- [GOAL OF THE EXERCISE]: Before you finish, make sure every line below has been written out exactly.

Collected data entries:
========
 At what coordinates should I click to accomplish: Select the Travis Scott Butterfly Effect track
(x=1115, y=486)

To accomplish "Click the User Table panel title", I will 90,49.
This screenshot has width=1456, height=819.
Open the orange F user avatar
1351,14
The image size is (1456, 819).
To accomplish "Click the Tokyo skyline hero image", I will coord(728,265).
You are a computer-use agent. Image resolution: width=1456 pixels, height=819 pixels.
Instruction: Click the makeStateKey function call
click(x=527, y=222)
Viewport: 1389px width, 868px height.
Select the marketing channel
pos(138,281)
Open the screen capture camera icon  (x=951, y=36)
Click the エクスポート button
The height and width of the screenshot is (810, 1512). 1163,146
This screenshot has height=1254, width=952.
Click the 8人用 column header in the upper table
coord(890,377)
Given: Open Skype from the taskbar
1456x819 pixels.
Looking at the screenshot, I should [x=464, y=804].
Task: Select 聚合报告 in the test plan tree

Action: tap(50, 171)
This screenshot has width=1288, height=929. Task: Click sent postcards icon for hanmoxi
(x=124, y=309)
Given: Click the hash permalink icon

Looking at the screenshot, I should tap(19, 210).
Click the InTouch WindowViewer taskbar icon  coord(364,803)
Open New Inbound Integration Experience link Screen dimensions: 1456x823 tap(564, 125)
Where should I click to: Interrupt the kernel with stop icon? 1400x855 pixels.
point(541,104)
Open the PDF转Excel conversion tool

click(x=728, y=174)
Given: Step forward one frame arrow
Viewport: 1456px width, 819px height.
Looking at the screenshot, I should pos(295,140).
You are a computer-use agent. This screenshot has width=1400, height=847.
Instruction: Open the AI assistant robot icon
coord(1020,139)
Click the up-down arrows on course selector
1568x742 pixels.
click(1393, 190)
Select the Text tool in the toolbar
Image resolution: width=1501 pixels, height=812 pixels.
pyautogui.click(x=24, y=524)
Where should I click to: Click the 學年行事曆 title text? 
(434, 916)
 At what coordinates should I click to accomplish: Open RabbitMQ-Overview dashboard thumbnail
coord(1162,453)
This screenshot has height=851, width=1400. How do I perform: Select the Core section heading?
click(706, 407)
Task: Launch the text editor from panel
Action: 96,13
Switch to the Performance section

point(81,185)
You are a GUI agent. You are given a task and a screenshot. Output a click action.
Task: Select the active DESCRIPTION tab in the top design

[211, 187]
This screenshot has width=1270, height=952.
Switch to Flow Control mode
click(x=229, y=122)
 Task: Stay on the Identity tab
========
- [THE ANSWER]:
 At what coordinates should I click to accomplish: Select the Travis Scott Butterfly Effect track
(x=1115, y=486)

To accomplish "Click the User Table panel title", I will 90,49.
This screenshot has width=1456, height=819.
Open the orange F user avatar
1351,14
The image size is (1456, 819).
To accomplish "Click the Tokyo skyline hero image", I will coord(728,265).
You are a computer-use agent. Image resolution: width=1456 pixels, height=819 pixels.
Instruction: Click the makeStateKey function call
click(x=527, y=222)
Viewport: 1389px width, 868px height.
Select the marketing channel
pos(138,281)
Open the screen capture camera icon  (x=951, y=36)
Click the エクスポート button
The height and width of the screenshot is (810, 1512). 1163,146
This screenshot has height=1254, width=952.
Click the 8人用 column header in the upper table
coord(890,377)
Given: Open Skype from the taskbar
1456x819 pixels.
Looking at the screenshot, I should [x=464, y=804].
Task: Select 聚合报告 in the test plan tree

Action: tap(50, 171)
This screenshot has width=1288, height=929. Task: Click sent postcards icon for hanmoxi
(x=124, y=309)
Given: Click the hash permalink icon

Looking at the screenshot, I should tap(19, 210).
Click the InTouch WindowViewer taskbar icon  coord(364,803)
Open New Inbound Integration Experience link Screen dimensions: 1456x823 tap(564, 125)
Where should I click to: Interrupt the kernel with stop icon? 1400x855 pixels.
point(541,104)
Open the PDF转Excel conversion tool

click(x=728, y=174)
Given: Step forward one frame arrow
Viewport: 1456px width, 819px height.
Looking at the screenshot, I should pos(295,140).
You are a computer-use agent. This screenshot has width=1400, height=847.
Instruction: Open the AI assistant robot icon
coord(1020,139)
Click the up-down arrows on course selector
1568x742 pixels.
click(1393, 190)
Select the Text tool in the toolbar
Image resolution: width=1501 pixels, height=812 pixels.
pyautogui.click(x=24, y=524)
Where should I click to: Click the 學年行事曆 title text? 
(434, 916)
 At what coordinates should I click to accomplish: Open RabbitMQ-Overview dashboard thumbnail
coord(1162,453)
This screenshot has height=851, width=1400. How do I perform: Select the Core section heading?
click(706, 407)
Task: Launch the text editor from panel
Action: 96,13
Switch to the Performance section

point(81,185)
You are a GUI agent. You are given a task and a screenshot. Output a click action.
Task: Select the active DESCRIPTION tab in the top design

[211, 187]
This screenshot has width=1270, height=952.
Switch to Flow Control mode
click(x=229, y=122)
 Task: Stay on the Identity tab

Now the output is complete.